John Lair grew up in the Renfro Valley area of Rockcastle County, Kentucky. After serving in the Army in World War I, he worked various jobs, winding up with an insurance company in Chicago. Radio was brand new at that time and he was fascinated with radio station WLS in Chicago. He got a job there and set about bringing musicians from Kentucky up to Chicago, where he became their agent and manager and got them hired by WLS for the National Barn Dance and other shows. After building a nice little troupe for himself, he indulged himself in a dream of going back to Renfro Valley and starting his own barn dance show on radio.
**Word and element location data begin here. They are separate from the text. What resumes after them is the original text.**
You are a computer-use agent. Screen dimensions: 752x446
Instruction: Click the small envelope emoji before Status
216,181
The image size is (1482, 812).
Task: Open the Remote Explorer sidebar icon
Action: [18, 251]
To accomplish this, he needed time, money, and publicity to build a barn in Renfro Valley. To this end, he took his group of entertainers to WLW in Cincinnati in 1937 and contracted with the radio station to broadcast the Renfro Valley Barn Dance. It started in Music Hall in Cincinnati and then moved to Memorial Hall in Dayton. He built up a following for the show, and by late 1939 his barn was built in Renfro Valley and he moved the show there, where it is continuing in 2016. Some of the entertainers he brought to Renfro Valley over the years included Red Foley, the Girls of the Golden West, the Holden Brothers, Molly O’Day, Lily May Ledford and the Coon Creek Girls, the Amburgey Sisters, Ernie Lee, Jerry Byrd, and the Duke of Paducah. John gradually built up the Renfro Valley settlement to include a restaurant, tourist cabins, racetrack, museum, and radio station WRVK. He was also a song collector and songwriter. He wrote “Freight Train Blues,” “The Man Who Comes Around,” “One Step More,” and “Take Me Back To Renfro Valley.” In 1978, the Kentucky Broadcasters Association gave him their Broadcaster of the Year Award, and in 2002 he was inducted into the Kentucky Music Hall of Fame.